Generative AI and Copyright Law
What happens when we run out of material to train our models?
Introduction
Copyright law is one of the most confusing and debated areas of the legal system. For example, in patent law, Section 101 of the Patent Act says that an invention must fall into one of four categories to qualify for a patent:
A process
A machine
A manufactured item, or
A composition of matter (like a chemical compound)
It also has to be “new and useful.” But what counts as “useful”? And how do you decide if something is just a minor tweak or a meaningful improvement?
Now let’s talk about copyrights. The big debate right now is whether generative AI models can legally use copyrighted materials for training under the ‘fair use’ exception. The problem is that ‘fair use’ is vague and depends on the situation.
Here’s the issue: AI companies say that training their models on copyrighted works qualifies as fair use. This means they don’t think they need permission or have to pay the creators.
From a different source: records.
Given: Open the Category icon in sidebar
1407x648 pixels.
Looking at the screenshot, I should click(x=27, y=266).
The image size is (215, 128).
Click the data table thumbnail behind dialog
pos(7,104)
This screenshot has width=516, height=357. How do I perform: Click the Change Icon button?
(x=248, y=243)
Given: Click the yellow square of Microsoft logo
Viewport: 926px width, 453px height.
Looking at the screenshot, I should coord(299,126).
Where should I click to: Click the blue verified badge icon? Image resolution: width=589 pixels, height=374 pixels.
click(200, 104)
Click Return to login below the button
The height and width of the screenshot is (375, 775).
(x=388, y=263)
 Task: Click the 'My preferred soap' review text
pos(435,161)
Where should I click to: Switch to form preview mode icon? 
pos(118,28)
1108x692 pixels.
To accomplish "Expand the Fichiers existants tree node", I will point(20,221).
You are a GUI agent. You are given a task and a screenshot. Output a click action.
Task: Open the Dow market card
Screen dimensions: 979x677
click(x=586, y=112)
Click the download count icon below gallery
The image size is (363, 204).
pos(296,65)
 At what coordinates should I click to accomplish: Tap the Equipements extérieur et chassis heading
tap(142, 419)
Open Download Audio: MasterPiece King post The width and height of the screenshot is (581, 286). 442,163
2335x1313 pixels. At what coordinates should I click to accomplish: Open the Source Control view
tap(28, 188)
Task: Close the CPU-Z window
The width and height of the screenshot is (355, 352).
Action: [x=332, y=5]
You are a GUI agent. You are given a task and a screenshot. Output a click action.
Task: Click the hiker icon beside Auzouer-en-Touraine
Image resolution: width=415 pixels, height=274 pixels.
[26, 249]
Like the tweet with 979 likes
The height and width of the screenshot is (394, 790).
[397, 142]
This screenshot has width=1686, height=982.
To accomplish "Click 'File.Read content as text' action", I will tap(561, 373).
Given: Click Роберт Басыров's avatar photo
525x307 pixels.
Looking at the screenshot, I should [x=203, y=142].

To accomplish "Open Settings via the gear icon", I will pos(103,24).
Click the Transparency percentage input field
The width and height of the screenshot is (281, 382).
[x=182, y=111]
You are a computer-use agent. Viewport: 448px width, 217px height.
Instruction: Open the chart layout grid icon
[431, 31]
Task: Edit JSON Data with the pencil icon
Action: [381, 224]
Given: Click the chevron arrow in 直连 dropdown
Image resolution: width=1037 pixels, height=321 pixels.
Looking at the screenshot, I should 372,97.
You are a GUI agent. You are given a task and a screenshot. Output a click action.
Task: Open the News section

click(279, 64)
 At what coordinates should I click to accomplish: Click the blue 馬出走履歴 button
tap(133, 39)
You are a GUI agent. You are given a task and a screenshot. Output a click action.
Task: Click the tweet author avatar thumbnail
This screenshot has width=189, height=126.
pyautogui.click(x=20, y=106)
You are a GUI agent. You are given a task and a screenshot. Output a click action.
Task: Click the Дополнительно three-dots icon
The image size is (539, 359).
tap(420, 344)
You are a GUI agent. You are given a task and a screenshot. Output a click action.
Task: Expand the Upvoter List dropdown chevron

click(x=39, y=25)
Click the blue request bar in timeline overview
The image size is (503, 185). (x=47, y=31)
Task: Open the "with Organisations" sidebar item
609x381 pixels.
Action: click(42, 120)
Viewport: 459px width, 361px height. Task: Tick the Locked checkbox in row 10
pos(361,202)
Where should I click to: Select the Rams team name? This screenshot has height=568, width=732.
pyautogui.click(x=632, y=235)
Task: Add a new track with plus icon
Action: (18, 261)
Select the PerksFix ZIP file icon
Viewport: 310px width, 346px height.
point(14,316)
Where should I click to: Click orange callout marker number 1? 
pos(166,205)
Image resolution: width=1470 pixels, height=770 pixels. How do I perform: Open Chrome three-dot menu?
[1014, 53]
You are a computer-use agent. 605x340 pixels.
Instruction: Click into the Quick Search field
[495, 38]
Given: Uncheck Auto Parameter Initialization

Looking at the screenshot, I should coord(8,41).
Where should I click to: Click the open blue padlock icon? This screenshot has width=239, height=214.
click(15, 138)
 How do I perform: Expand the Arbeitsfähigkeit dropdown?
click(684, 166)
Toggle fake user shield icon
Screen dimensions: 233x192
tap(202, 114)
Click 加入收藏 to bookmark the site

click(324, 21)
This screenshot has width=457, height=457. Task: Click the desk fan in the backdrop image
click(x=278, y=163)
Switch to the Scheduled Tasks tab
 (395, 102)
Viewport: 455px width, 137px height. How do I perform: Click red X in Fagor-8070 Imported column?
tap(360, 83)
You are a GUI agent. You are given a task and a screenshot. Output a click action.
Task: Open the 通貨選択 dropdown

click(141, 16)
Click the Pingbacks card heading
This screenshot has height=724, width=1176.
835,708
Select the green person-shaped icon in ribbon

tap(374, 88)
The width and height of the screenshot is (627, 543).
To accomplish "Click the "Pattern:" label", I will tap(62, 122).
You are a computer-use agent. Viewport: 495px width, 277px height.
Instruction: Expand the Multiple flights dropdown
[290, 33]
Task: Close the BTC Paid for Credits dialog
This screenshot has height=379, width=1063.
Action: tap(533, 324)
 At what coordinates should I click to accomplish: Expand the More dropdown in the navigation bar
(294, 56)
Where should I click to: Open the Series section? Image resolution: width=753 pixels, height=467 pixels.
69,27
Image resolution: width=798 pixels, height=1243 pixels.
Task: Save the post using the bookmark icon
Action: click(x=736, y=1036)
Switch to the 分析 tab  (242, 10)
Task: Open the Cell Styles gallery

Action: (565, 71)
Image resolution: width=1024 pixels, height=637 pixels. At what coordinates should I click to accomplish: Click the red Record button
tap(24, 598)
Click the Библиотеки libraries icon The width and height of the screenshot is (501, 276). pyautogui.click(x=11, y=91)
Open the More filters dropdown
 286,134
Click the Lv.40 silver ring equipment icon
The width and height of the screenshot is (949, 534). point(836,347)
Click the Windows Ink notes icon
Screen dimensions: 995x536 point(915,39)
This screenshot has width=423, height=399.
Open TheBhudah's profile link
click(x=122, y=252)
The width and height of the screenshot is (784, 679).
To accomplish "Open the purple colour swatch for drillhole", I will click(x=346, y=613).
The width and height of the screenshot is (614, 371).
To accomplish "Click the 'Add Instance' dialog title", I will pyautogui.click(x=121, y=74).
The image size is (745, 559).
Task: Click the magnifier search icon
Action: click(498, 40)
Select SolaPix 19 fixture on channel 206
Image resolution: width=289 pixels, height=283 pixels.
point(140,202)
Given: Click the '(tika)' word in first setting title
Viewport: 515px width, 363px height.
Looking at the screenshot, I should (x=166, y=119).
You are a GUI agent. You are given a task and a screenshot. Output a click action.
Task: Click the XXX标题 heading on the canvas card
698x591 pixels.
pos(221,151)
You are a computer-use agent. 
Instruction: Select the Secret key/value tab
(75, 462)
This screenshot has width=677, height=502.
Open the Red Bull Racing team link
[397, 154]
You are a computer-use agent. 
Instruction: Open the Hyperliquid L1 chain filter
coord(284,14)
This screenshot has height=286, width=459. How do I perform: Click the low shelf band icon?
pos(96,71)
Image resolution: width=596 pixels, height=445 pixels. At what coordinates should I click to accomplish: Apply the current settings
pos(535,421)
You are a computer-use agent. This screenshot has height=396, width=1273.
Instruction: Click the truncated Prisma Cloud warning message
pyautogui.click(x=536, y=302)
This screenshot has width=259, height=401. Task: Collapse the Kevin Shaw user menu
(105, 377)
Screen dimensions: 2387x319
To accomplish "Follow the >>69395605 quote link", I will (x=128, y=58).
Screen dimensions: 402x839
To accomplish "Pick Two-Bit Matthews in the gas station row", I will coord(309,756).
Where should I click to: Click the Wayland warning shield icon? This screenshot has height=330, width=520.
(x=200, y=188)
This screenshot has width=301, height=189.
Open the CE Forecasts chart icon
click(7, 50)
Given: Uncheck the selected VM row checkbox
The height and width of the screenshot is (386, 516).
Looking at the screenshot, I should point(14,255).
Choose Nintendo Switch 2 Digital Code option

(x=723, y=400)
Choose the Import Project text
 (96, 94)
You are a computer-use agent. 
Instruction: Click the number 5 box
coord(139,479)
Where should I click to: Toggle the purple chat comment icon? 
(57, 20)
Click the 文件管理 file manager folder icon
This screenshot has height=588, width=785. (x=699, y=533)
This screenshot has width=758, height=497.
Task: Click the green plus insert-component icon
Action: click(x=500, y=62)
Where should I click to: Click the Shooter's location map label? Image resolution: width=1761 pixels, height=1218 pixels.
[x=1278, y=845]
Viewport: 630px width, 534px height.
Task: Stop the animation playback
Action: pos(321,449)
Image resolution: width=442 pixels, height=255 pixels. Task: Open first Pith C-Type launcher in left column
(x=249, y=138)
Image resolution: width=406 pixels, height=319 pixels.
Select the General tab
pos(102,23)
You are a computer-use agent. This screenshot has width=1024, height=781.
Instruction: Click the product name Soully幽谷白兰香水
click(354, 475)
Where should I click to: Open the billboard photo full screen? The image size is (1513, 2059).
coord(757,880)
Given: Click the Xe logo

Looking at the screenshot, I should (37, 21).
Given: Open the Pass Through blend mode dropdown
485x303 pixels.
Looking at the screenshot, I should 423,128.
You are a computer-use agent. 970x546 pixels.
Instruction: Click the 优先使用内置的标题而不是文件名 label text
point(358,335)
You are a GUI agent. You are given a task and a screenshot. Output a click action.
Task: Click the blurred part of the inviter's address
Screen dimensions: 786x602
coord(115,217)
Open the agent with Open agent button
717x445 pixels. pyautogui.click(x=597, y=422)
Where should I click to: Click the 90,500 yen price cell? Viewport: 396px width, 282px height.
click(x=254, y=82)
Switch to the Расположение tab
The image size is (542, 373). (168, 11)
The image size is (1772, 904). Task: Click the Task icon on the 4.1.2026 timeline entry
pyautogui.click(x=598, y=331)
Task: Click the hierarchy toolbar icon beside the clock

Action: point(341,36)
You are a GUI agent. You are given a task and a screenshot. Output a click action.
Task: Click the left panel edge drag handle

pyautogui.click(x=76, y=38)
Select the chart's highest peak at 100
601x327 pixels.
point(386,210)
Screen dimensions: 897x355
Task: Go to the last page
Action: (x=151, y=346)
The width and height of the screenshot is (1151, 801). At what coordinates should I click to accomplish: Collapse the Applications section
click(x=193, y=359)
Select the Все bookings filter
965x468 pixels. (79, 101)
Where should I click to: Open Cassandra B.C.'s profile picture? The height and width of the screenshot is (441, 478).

Example: If your teacher photocopies a paragraph from a book for a class, it’s probably fine under fair use. But if they copied the whole book, it wouldn’t be.
AI companies claim their use is “transformative,” which is one of the key factors in fair use. But how much material can they use before it stops being fair? Where do we draw the line? Why should we draw the line?
This question has huge implications for creators, AI companies, and the future of copyright law.
Question
Should we force AI companies to obtain a license for every work they use to train their models?
If you’re reading this and it sounds really debatey, that’s probably because it is. This is one of this years most common arguments for the ‘24 - ’25policy debate topic. Which I encourage you to look up, it’s pretty interesting.
Without going into the super low probability extinction impacts. I do think at some point it does become necessary to start paying for licenses, albeit not one for every individual work. Second, I do believe at some point licenses will become required as more people become aware of the fact. In its implementation I think a solution (vaguely outlined here) is that there should be a common license for a certain group of works. Ie. a database of scientific papers, another for journalism, etc.. Though the implementation has its own issues, I have diverged long enough from the main point of this blog.
The Issue
Model Collapse = a phenomenon in artificial intelligence (AI) where generative models degrade over time. This happens when models are trained on AI-generated data, which can lead to a loss of information and a decline in performance.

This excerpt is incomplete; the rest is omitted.